I don’t know much about mathematics (as the saying goes), but I know what I like … and I like George Polya’s style. A lot of the mathematics in his books is way over my head, but nearly every page has some memorable phrase or keen insight into human nature, the psychology of invention, or the process of discovery. Here’s Polya describing, with great perceptiveness and mathematical precision, the experience of wrestling with a problem:
“Your mind becomes selective; it becomes more accessible to anything that appears to be connected with the problem, and less accessible to anything that seems unconnected. You eagerly seize upon any recollection, remark, suggestion, or fact that could help you to solve your problem, and you shut the door upon other things. When the door is so tightly shut that even the most urgent appeals of the external world fail to reach you, people say that you are absorbed.”
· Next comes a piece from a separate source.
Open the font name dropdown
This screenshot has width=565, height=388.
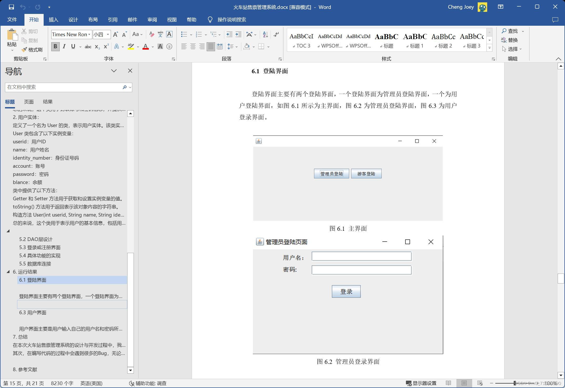[x=89, y=34]
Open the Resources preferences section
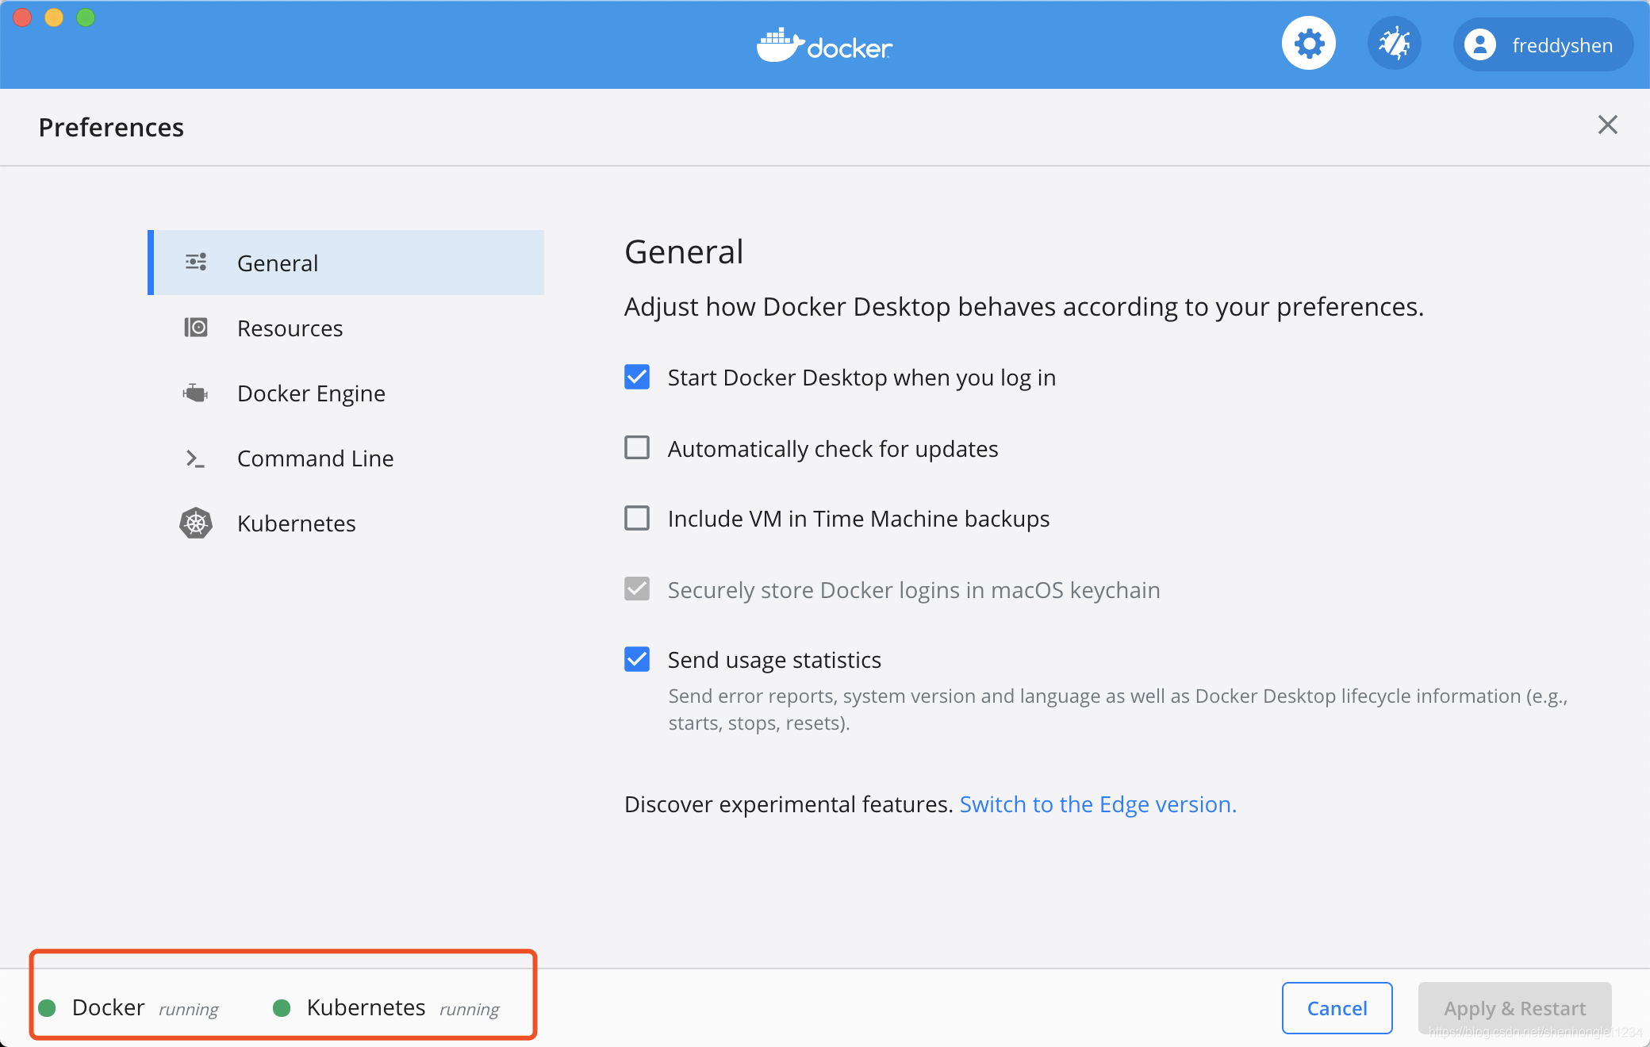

Polya’s own sayings may be ostensibly about problem-solving in mathematics, but his shrewdness and humor make them easily adaptable to solving any kind of problem …
To be a good mathematician, or a good gambler, or good at anything, you must be a good guesser.
If you can’t solve a problem, then there is an easier problem you can solve: find it.
Examine your guess. Many a guess has turned out to be wrong but nevertheless useful in leading to a better one.
No idea is really bad, unless we are uncritical. What is really bad is to have no idea at all.
If you cannot solve the proposed problem, try to solve first some related problem.
The more ambitious plan may have more chance of success.
More questions may be easier to answer than just one question.
Look at the unknown. Try to think of a familiar problem having the same unknown.
The first rule of discovery is to have brains and good luck. The second rule of discovery is to sit tight and wait till you get a bright idea.
Look around you when you have got your first mushroom or made your first discovery; they grow in clusters.
When you have satisfied yourself that the theorem is true, you start proving it.